[[ Data for the task, beginning ]]
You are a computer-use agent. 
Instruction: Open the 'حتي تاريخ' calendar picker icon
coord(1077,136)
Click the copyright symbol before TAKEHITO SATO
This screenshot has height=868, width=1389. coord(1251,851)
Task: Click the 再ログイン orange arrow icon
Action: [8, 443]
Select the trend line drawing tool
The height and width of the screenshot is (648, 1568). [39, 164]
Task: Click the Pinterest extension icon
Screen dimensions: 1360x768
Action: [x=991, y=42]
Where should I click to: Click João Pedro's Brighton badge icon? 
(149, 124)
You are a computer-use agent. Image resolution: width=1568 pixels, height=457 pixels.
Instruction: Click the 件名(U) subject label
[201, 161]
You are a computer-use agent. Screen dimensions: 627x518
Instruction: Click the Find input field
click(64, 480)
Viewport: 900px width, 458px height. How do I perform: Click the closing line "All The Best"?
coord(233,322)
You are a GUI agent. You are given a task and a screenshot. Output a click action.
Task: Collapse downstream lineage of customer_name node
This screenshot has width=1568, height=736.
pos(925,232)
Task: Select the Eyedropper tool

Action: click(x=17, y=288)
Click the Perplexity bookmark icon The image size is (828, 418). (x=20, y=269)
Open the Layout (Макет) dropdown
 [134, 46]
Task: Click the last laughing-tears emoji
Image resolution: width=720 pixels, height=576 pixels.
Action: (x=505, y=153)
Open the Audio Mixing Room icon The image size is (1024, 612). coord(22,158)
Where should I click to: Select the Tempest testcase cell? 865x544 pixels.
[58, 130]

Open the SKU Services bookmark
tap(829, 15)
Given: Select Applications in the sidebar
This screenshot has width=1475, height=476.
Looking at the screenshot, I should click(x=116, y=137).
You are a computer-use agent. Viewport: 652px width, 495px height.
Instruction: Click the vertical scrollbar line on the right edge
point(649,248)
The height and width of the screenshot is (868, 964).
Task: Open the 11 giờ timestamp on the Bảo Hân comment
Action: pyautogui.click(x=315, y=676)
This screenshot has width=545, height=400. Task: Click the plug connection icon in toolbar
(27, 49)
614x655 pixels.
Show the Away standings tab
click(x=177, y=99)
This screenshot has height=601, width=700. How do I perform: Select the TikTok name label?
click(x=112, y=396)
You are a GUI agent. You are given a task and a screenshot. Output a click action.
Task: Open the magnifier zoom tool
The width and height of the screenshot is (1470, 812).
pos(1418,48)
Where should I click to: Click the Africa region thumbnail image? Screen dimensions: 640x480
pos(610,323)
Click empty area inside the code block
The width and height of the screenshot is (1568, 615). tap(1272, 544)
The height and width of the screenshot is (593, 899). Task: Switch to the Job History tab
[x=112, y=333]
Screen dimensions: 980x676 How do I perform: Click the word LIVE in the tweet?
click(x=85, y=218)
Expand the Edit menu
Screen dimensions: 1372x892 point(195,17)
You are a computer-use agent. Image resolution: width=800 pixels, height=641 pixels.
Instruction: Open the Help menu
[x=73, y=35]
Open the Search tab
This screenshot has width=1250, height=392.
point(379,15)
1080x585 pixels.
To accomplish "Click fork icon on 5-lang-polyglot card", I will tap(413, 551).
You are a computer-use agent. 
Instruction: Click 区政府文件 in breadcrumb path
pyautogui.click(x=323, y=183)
[[ Data for the task, end ]]
What to work on - Set the data down once more, exactly as it stands.

Response -
You are a computer-use agent. 
Instruction: Open the 'حتي تاريخ' calendar picker icon
coord(1077,136)
Click the copyright symbol before TAKEHITO SATO
This screenshot has height=868, width=1389. coord(1251,851)
Task: Click the 再ログイン orange arrow icon
Action: [8, 443]
Select the trend line drawing tool
The height and width of the screenshot is (648, 1568). [39, 164]
Task: Click the Pinterest extension icon
Screen dimensions: 1360x768
Action: [x=991, y=42]
Where should I click to: Click João Pedro's Brighton badge icon? 
(149, 124)
You are a computer-use agent. Image resolution: width=1568 pixels, height=457 pixels.
Instruction: Click the 件名(U) subject label
[201, 161]
You are a computer-use agent. Screen dimensions: 627x518
Instruction: Click the Find input field
click(64, 480)
Viewport: 900px width, 458px height. How do I perform: Click the closing line "All The Best"?
coord(233,322)
You are a GUI agent. You are given a task and a screenshot. Output a click action.
Task: Collapse downstream lineage of customer_name node
This screenshot has width=1568, height=736.
pos(925,232)
Task: Select the Eyedropper tool

Action: click(x=17, y=288)
Click the Perplexity bookmark icon The image size is (828, 418). (x=20, y=269)
Open the Layout (Макет) dropdown
 [134, 46]
Task: Click the last laughing-tears emoji
Image resolution: width=720 pixels, height=576 pixels.
Action: (x=505, y=153)
Open the Audio Mixing Room icon The image size is (1024, 612). coord(22,158)
Where should I click to: Select the Tempest testcase cell? 865x544 pixels.
[58, 130]

Open the SKU Services bookmark
tap(829, 15)
Given: Select Applications in the sidebar
This screenshot has width=1475, height=476.
Looking at the screenshot, I should click(x=116, y=137).
You are a computer-use agent. Viewport: 652px width, 495px height.
Instruction: Click the vertical scrollbar line on the right edge
point(649,248)
The height and width of the screenshot is (868, 964).
Task: Open the 11 giờ timestamp on the Bảo Hân comment
Action: pyautogui.click(x=315, y=676)
This screenshot has width=545, height=400. Task: Click the plug connection icon in toolbar
(27, 49)
614x655 pixels.
Show the Away standings tab
click(x=177, y=99)
This screenshot has height=601, width=700. How do I perform: Select the TikTok name label?
click(x=112, y=396)
You are a GUI agent. You are given a task and a screenshot. Output a click action.
Task: Open the magnifier zoom tool
The width and height of the screenshot is (1470, 812).
pos(1418,48)
Where should I click to: Click the Africa region thumbnail image? Screen dimensions: 640x480
pos(610,323)
Click empty area inside the code block
The width and height of the screenshot is (1568, 615). tap(1272, 544)
The height and width of the screenshot is (593, 899). Task: Switch to the Job History tab
[x=112, y=333]
Screen dimensions: 980x676 How do I perform: Click the word LIVE in the tweet?
click(x=85, y=218)
Expand the Edit menu
Screen dimensions: 1372x892 point(195,17)
You are a computer-use agent. Image resolution: width=800 pixels, height=641 pixels.
Instruction: Open the Help menu
[x=73, y=35]
Open the Search tab
This screenshot has width=1250, height=392.
point(379,15)
1080x585 pixels.
To accomplish "Click fork icon on 5-lang-polyglot card", I will tap(413, 551).
You are a computer-use agent. 
Instruction: Click 区政府文件 in breadcrumb path
pyautogui.click(x=323, y=183)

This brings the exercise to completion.